§ WHAT IS REQUIRED
Copy every record below exactly.

[Records from a data collection]
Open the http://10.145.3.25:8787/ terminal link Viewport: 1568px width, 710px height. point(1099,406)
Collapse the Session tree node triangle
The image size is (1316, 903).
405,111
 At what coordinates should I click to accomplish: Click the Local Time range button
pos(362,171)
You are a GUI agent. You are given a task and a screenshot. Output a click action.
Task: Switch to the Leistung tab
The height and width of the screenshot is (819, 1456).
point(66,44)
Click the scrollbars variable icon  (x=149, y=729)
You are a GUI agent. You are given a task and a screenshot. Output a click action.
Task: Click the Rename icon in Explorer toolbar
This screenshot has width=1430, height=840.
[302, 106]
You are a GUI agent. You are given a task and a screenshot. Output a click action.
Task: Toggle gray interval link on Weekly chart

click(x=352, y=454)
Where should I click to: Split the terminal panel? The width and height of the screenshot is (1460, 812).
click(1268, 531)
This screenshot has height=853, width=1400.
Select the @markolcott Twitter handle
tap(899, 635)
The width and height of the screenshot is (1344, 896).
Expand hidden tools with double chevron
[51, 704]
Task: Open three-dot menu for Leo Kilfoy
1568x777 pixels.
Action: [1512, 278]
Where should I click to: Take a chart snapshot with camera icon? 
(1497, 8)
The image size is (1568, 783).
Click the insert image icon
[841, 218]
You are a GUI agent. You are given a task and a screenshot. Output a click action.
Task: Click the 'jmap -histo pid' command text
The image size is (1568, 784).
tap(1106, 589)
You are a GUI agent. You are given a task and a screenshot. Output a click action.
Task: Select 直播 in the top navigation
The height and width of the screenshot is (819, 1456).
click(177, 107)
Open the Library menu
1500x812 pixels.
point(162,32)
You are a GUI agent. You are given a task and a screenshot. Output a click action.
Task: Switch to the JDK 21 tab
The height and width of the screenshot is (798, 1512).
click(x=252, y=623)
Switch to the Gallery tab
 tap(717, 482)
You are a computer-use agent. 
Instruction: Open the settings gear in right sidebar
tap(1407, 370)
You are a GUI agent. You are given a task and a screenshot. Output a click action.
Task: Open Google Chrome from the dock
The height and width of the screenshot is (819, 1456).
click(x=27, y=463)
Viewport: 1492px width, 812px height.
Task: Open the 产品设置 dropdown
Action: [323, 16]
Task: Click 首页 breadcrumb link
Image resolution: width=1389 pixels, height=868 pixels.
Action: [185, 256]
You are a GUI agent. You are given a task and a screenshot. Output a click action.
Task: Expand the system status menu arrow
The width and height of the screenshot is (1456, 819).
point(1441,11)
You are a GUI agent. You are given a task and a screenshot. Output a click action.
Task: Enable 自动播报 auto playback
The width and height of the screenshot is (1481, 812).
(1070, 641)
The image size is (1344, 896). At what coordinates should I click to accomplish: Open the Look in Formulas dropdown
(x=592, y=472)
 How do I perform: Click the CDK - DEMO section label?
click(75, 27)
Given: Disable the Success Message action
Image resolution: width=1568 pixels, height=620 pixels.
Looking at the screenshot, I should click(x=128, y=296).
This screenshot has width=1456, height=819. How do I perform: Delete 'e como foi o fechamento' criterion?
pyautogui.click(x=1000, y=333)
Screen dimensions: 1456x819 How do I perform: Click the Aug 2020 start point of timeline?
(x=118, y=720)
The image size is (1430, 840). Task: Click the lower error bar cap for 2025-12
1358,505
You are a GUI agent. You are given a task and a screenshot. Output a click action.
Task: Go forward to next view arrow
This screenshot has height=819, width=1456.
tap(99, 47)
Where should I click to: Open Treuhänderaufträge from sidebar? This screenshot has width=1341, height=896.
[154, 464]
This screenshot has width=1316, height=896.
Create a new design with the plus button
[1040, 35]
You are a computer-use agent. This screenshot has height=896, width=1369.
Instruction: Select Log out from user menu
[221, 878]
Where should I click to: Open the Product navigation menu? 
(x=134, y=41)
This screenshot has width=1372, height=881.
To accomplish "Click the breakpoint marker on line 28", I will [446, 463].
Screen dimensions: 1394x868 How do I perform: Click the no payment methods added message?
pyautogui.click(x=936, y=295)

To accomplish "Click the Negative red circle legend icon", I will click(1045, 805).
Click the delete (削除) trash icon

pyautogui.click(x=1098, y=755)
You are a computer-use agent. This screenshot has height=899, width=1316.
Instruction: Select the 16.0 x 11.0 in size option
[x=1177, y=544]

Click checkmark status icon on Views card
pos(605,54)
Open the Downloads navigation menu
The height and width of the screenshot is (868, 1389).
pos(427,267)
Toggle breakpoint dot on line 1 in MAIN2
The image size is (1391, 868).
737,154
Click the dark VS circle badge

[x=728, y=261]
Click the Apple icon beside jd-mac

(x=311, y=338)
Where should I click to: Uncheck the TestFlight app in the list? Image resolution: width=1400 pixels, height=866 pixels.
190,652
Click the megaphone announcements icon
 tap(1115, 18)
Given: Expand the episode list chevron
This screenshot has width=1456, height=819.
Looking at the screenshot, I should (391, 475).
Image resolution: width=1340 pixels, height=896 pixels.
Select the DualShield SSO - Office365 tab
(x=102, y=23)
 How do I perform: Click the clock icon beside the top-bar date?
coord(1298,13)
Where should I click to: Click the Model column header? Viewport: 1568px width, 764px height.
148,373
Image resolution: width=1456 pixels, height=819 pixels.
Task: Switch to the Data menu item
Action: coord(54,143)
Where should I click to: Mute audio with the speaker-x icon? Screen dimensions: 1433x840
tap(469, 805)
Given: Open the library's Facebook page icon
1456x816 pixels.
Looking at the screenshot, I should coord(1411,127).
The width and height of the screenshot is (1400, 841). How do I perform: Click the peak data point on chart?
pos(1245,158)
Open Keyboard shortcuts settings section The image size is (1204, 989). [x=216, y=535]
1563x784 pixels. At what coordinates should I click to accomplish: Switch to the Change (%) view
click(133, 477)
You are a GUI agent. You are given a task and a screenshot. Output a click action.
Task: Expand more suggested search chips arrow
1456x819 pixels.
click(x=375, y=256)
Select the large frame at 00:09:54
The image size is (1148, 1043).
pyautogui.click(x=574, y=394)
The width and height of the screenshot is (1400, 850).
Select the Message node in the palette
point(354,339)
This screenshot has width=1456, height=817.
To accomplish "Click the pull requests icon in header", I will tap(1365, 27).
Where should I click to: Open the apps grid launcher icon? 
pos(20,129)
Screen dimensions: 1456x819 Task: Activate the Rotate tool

§ ANSWER TO THIS PROBLEM
Open the http://10.145.3.25:8787/ terminal link Viewport: 1568px width, 710px height. point(1099,406)
Collapse the Session tree node triangle
The image size is (1316, 903).
405,111
 At what coordinates should I click to accomplish: Click the Local Time range button
pos(362,171)
You are a GUI agent. You are given a task and a screenshot. Output a click action.
Task: Switch to the Leistung tab
The height and width of the screenshot is (819, 1456).
point(66,44)
Click the scrollbars variable icon  (x=149, y=729)
You are a GUI agent. You are given a task and a screenshot. Output a click action.
Task: Click the Rename icon in Explorer toolbar
This screenshot has width=1430, height=840.
[302, 106]
You are a GUI agent. You are given a task and a screenshot. Output a click action.
Task: Toggle gray interval link on Weekly chart

click(x=352, y=454)
Where should I click to: Split the terminal panel? The width and height of the screenshot is (1460, 812).
click(1268, 531)
This screenshot has height=853, width=1400.
Select the @markolcott Twitter handle
tap(899, 635)
The width and height of the screenshot is (1344, 896).
Expand hidden tools with double chevron
[51, 704]
Task: Open three-dot menu for Leo Kilfoy
1568x777 pixels.
Action: [1512, 278]
Where should I click to: Take a chart snapshot with camera icon? 
(1497, 8)
The image size is (1568, 783).
Click the insert image icon
[841, 218]
You are a GUI agent. You are given a task and a screenshot. Output a click action.
Task: Click the 'jmap -histo pid' command text
The image size is (1568, 784).
tap(1106, 589)
You are a GUI agent. You are given a task and a screenshot. Output a click action.
Task: Select 直播 in the top navigation
The height and width of the screenshot is (819, 1456).
click(177, 107)
Open the Library menu
1500x812 pixels.
point(162,32)
You are a GUI agent. You are given a task and a screenshot. Output a click action.
Task: Switch to the JDK 21 tab
The height and width of the screenshot is (798, 1512).
click(x=252, y=623)
Switch to the Gallery tab
 tap(717, 482)
You are a computer-use agent. 
Instruction: Open the settings gear in right sidebar
tap(1407, 370)
You are a GUI agent. You are given a task and a screenshot. Output a click action.
Task: Open Google Chrome from the dock
The height and width of the screenshot is (819, 1456).
click(x=27, y=463)
Viewport: 1492px width, 812px height.
Task: Open the 产品设置 dropdown
Action: [323, 16]
Task: Click 首页 breadcrumb link
Image resolution: width=1389 pixels, height=868 pixels.
Action: [185, 256]
You are a GUI agent. You are given a task and a screenshot. Output a click action.
Task: Expand the system status menu arrow
The width and height of the screenshot is (1456, 819).
point(1441,11)
You are a GUI agent. You are given a task and a screenshot. Output a click action.
Task: Enable 自动播报 auto playback
The width and height of the screenshot is (1481, 812).
(1070, 641)
The image size is (1344, 896). At what coordinates should I click to accomplish: Open the Look in Formulas dropdown
(x=592, y=472)
 How do I perform: Click the CDK - DEMO section label?
click(75, 27)
Given: Disable the Success Message action
Image resolution: width=1568 pixels, height=620 pixels.
Looking at the screenshot, I should click(x=128, y=296).
This screenshot has width=1456, height=819. How do I perform: Delete 'e como foi o fechamento' criterion?
pyautogui.click(x=1000, y=333)
Screen dimensions: 1456x819 How do I perform: Click the Aug 2020 start point of timeline?
(x=118, y=720)
The image size is (1430, 840). Task: Click the lower error bar cap for 2025-12
1358,505
You are a GUI agent. You are given a task and a screenshot. Output a click action.
Task: Go forward to next view arrow
This screenshot has height=819, width=1456.
tap(99, 47)
Where should I click to: Open Treuhänderaufträge from sidebar? This screenshot has width=1341, height=896.
[154, 464]
This screenshot has width=1316, height=896.
Create a new design with the plus button
[1040, 35]
You are a computer-use agent. This screenshot has height=896, width=1369.
Instruction: Select Log out from user menu
[221, 878]
Where should I click to: Open the Product navigation menu? 
(x=134, y=41)
This screenshot has width=1372, height=881.
To accomplish "Click the breakpoint marker on line 28", I will [446, 463].
Screen dimensions: 1394x868 How do I perform: Click the no payment methods added message?
pyautogui.click(x=936, y=295)

To accomplish "Click the Negative red circle legend icon", I will click(1045, 805).
Click the delete (削除) trash icon

pyautogui.click(x=1098, y=755)
You are a computer-use agent. This screenshot has height=899, width=1316.
Instruction: Select the 16.0 x 11.0 in size option
[x=1177, y=544]

Click checkmark status icon on Views card
pos(605,54)
Open the Downloads navigation menu
The height and width of the screenshot is (868, 1389).
pos(427,267)
Toggle breakpoint dot on line 1 in MAIN2
The image size is (1391, 868).
737,154
Click the dark VS circle badge

[x=728, y=261]
Click the Apple icon beside jd-mac

(x=311, y=338)
Where should I click to: Uncheck the TestFlight app in the list? Image resolution: width=1400 pixels, height=866 pixels.
190,652
Click the megaphone announcements icon
 tap(1115, 18)
Given: Expand the episode list chevron
This screenshot has width=1456, height=819.
Looking at the screenshot, I should (391, 475).
Image resolution: width=1340 pixels, height=896 pixels.
Select the DualShield SSO - Office365 tab
(x=102, y=23)
 How do I perform: Click the clock icon beside the top-bar date?
coord(1298,13)
Where should I click to: Click the Model column header? Viewport: 1568px width, 764px height.
148,373
Image resolution: width=1456 pixels, height=819 pixels.
Task: Switch to the Data menu item
Action: coord(54,143)
Where should I click to: Mute audio with the speaker-x icon? Screen dimensions: 1433x840
tap(469, 805)
Given: Open the library's Facebook page icon
1456x816 pixels.
Looking at the screenshot, I should coord(1411,127).
The width and height of the screenshot is (1400, 841). How do I perform: Click the peak data point on chart?
pos(1245,158)
Open Keyboard shortcuts settings section The image size is (1204, 989). [x=216, y=535]
1563x784 pixels. At what coordinates should I click to accomplish: Switch to the Change (%) view
click(133, 477)
You are a GUI agent. You are given a task and a screenshot. Output a click action.
Task: Expand more suggested search chips arrow
1456x819 pixels.
click(x=375, y=256)
Select the large frame at 00:09:54
The image size is (1148, 1043).
pyautogui.click(x=574, y=394)
The width and height of the screenshot is (1400, 850).
Select the Message node in the palette
point(354,339)
This screenshot has width=1456, height=817.
To accomplish "Click the pull requests icon in header", I will tap(1365, 27).
Where should I click to: Open the apps grid launcher icon? 
pos(20,129)
Screen dimensions: 1456x819 Task: Activate the Rotate tool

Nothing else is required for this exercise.